1R05 Fire Protection
.1 Resident Inspector Quarterly Walkdowns
a. Inspection Scope
The inspectors conducted tours of the areas listed below to assess the material condition and operational status of fire protection features. The inspectors verified that NextEra controlled combustible materials and ignition sources in accordance with administrative procedures. The inspectors verified that fire protection and suppression equipment was available for use as specified in the area pre-fire plan, and passive fire barriers were maintained in good material condition.
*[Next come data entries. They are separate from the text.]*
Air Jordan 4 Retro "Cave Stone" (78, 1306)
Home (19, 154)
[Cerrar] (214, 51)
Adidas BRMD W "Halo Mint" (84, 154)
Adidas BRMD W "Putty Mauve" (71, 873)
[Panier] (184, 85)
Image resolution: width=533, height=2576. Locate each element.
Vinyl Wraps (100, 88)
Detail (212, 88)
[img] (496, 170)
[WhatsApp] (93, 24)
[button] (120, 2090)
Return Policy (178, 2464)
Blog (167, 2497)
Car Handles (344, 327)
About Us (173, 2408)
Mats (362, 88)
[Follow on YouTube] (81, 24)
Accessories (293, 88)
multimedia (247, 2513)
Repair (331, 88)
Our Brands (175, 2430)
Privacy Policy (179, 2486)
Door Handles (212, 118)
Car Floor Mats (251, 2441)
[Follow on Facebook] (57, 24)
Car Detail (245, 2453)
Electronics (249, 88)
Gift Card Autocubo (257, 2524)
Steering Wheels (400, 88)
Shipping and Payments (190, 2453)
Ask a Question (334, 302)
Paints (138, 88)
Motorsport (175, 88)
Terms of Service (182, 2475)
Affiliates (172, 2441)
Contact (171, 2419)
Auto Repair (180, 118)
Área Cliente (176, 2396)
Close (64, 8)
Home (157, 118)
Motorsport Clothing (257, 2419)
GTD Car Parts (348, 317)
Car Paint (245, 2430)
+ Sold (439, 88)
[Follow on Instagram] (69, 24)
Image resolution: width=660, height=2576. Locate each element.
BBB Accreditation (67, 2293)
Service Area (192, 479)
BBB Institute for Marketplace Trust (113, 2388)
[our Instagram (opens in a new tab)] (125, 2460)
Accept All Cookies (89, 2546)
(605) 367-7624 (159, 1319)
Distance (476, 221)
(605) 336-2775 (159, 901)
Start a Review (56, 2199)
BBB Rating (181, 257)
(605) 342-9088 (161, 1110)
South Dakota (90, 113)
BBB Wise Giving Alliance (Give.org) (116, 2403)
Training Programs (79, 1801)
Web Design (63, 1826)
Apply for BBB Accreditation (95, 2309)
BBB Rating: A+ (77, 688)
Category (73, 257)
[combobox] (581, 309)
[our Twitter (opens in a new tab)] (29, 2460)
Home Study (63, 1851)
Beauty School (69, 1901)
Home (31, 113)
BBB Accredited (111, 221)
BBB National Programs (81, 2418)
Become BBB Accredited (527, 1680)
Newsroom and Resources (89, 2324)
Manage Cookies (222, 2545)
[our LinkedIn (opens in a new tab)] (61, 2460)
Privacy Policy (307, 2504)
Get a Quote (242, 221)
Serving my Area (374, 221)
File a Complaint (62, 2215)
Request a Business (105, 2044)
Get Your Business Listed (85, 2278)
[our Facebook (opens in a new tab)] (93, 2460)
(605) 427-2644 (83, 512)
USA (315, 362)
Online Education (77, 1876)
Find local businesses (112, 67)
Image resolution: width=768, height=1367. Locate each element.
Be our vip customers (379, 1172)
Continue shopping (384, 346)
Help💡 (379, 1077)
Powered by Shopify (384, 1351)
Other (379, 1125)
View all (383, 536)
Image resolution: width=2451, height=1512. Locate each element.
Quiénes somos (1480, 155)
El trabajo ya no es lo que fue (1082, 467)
EDG building oil tank room train B on November 13, 2012 EFW pump house on November 13, 2012 A residual heat removal (RHR) equipment vault on November 21, 2012 B RHR equipment vault on December 27, 2012
1R06 Flood Protection Measures
.1 Annual Review of Cables Located in Underground Bunkers/Manholes
a. Inspection Scope
The inspectors conducted an inspection of underground manholes subject to flooding that contain safety-related cables. The inspectors observed NextEra staff checking manhole water level on two occasions, dewatering as necessary, and verified through NextEras cable monitoring program documents and past photographs of all six manholes subject to flooding that the identified water level was below the level of the cables. The inspectors also reviewed two past work orders to verify that NextEra pumped water out of the manholes before the level became deep enough to submerge the cables.
b. Findings
No findings were identified.
1R08 In-service Inspection
a. Inspection Scope
From September 17 through September 21, and between September 30 and October 5, the inspectors conducted a review of NextEras implementation of in-service inspection (ISI) program activities for monitoring degradation of the reactor coolant system pressure boundary, risk significant piping and components, and containment systems for Seabrook Station Unit 1. The sample selection was based on the inspection procedure objectives and risk priority of those pressure retaining components in these systems where degradation would result in a significant increase in risk. The inspectors observed in-process non-destructive examinations (NDE), reviewed documentation, and interviewed inspection personnel to verify that the non-destructive examination activities performed as part of Period 1 of the Third 10 year Interval of the Seabrook Unit 1 In-service Inspection Program during outage OR15 were conducted in accordance with the requirements of American Society of Mechanical Engineers (ASME) Boiler and Pressure Vessel Code Section XI, 2004 Edition, No Addenda.
Nondestructive Examination and Welding Activities (Section 02.01)
The inspectors performed direct observations of NDE activities in process and reviewed records of nondestructive examinations listed below:
ASME Code Required Examinations Reviewed the ultrasonic (UT) records of the inspection of weld overlay RC E-10 S-SWOL-ISI and the UT thickness examinations of degraded service water piping, and observed the inspections and reviewed the pre-service UT records of safety injection system welds 0251-07-04, 0251-07-05, and 0251-07-09.
Documentation review of the bare metal visual examination of the reactor vessel upper closure head and control rod drive mechanism nozzle penetrations.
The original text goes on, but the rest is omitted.